- _Tekst_:
★ ★ ★ ★ ★ ★ ★

Poważnie? Przez 75 lat funkcjonowania, kino nie dorobiło się własnego budynku?
Przecież to jest kpina, żeby przez taki czas być zależnym od właściciela budynku. Biedronka może sobie wynajmować lokale, bo nawet jeśli właściciel wypowie im umowę to założą sklep 100 metrów dalej. A kino? Trochę trudniej przenieść.
Poza tym z tego co widzę, to właściciele Feminy najpierw okazali się pazerni na kasę łącząc się z sieciówką i jednocześnie mając w dupie tradycję. A gdy się okazało, że ktoś ma jednak tej kasy więcej to jest wielkie biadolenie, że tradycja, kultura, blablabla...
wogsel zaorajmy tez Koloseum, to bylo cos 2000 lat temu, teraz to kupa gowna i gruzu, a ile hajsu w naprawy idzie, sama ziemia wiecej warta niz te badziewie, mozemy sobie w tym samym miejscu zbudowac z marmuru i tytanu amfiteatr ktory bedzie stal nastepne 5000 lat, pewnie nawet nigdy tam nie byles to co sie wypowiadasz.
Umiesz czytac w ogole?
@45
Porównujesz Koloseum do zwykłego sieciowego kina? Przecież "Femina" to po prostu Helios i niczym sie nie różni od setek innych. To że dla niektórych posiada wartość sentymentalną to inna sprawa, która szczerze mówiąc nikogo nie obchodzi.

★ ★ ★ ★ ★ ★ ★

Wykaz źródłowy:
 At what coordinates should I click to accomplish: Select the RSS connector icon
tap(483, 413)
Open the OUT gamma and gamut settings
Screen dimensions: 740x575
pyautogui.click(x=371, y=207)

★ ★ ★ ★ ★ ★ ★

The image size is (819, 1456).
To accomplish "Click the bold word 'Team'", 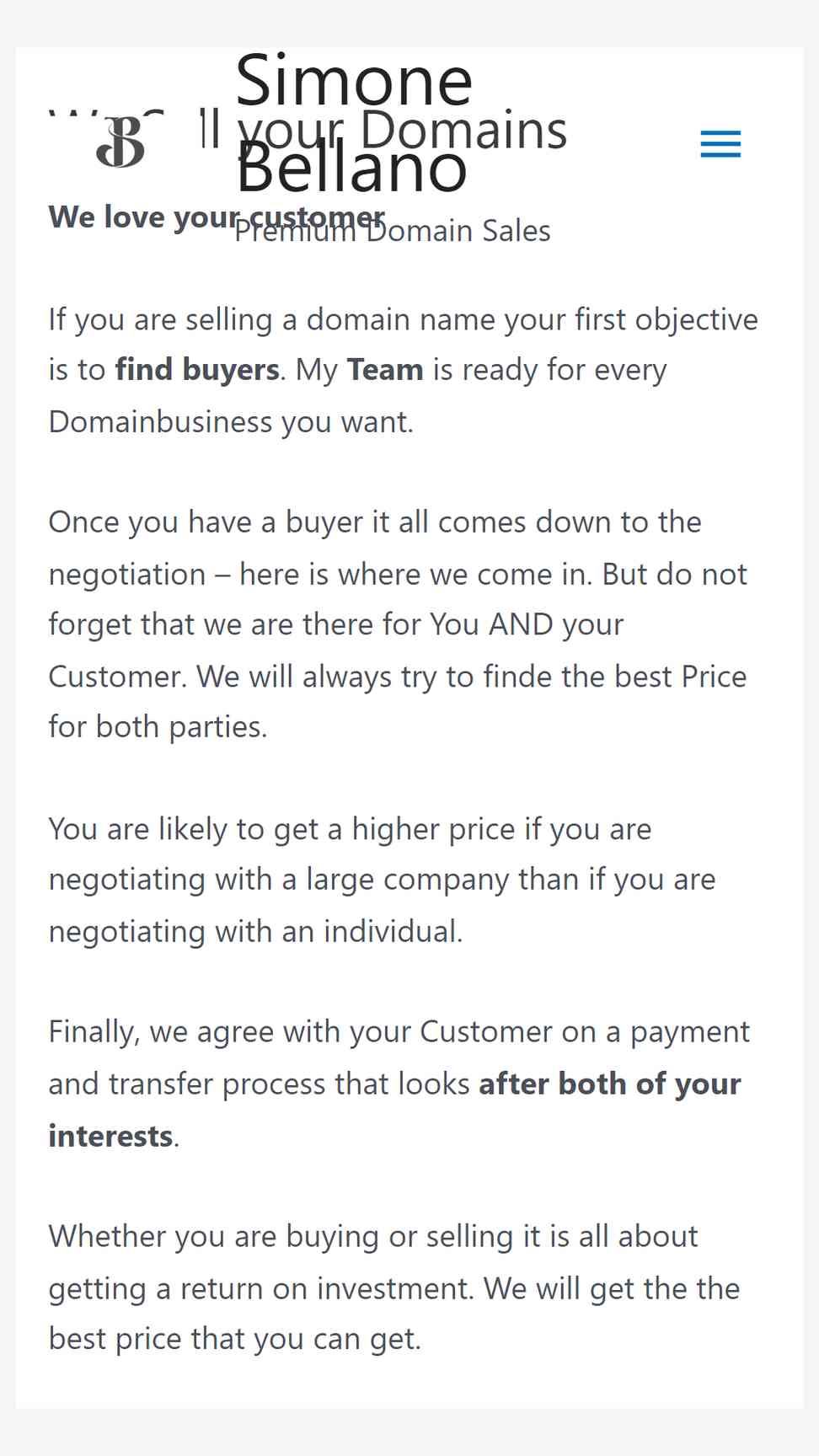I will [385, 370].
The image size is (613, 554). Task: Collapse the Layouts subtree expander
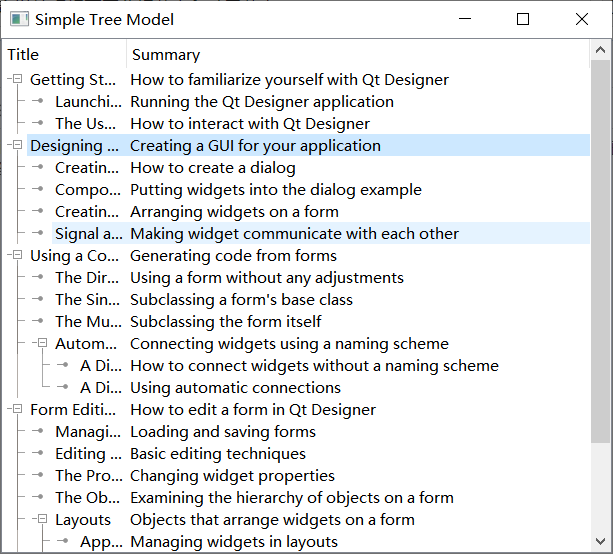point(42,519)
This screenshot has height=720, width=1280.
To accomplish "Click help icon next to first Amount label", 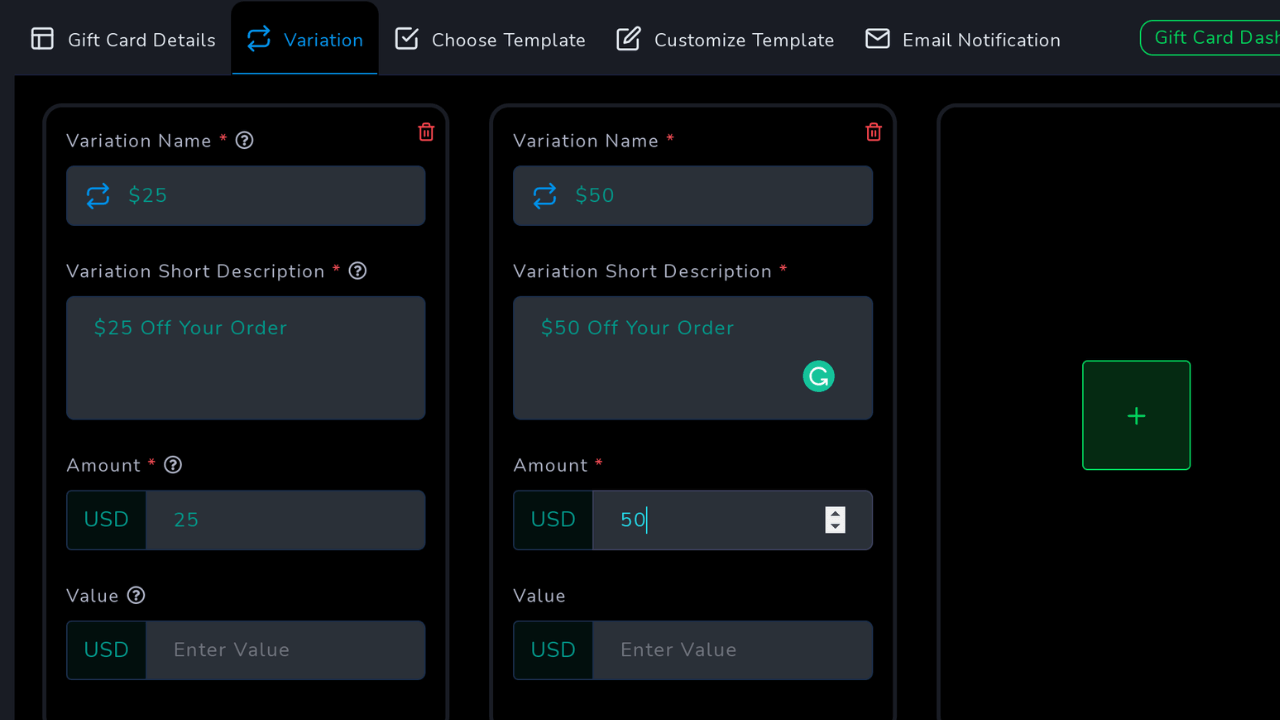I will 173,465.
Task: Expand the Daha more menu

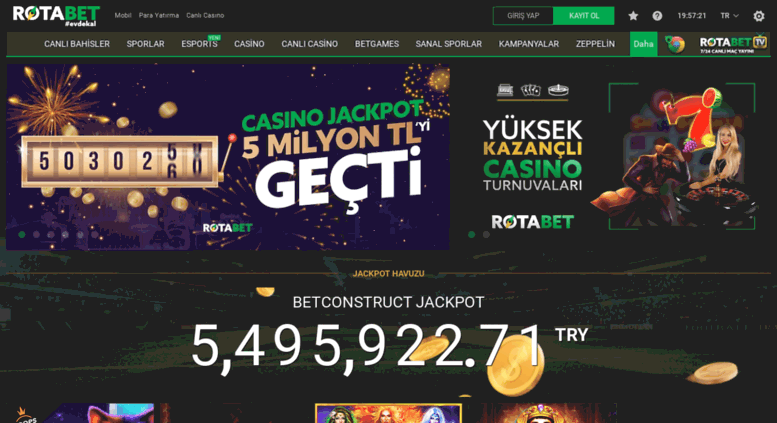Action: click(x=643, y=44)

★ ★ ★ ★ ★ ★ ★

- _Treść zadania_: Przepisz fragment tekstu o kinie Femina od „Poważnie? Przez 75” do „co sie wypowiadasz.”, wstawiając „Żabka” w miejsce „Biedronka”. Wykaz jest materiałem odrębnym od tekstu.

- _Rozwiązanie_:
Poważnie? Przez 75 lat funkcjonowania, kino nie dorobiło się własnego budynku?
Przecież to jest kpina, żeby przez taki czas być zależnym od właściciela budynku. Żabka może sobie wynajmować lokale, bo nawet jeśli właściciel wypowie im umowę to założą sklep 100 metrów dalej. A kino? Trochę trudniej przenieść.
Poza tym z tego co widzę, to właściciele Feminy najpierw okazali się pazerni na kasę łącząc się z sieciówką i jednocześnie mając w dupie tradycję. A gdy się okazało, że ktoś ma jednak tej kasy więcej to jest wielkie biadolenie, że tradycja, kultura, blablabla...
wogsel zaorajmy tez Koloseum, to bylo cos 2000 lat temu, teraz to kupa gowna i gruzu, a ile hajsu w naprawy idzie, sama ziemia wiecej warta niz te badziewie, mozemy sobie w tym samym miejscu zbudowac z marmuru i tytanu amfiteatr ktory bedzie stal nastepne 5000 lat, pewnie nawet nigdy tam nie byles to co sie wypowiadasz.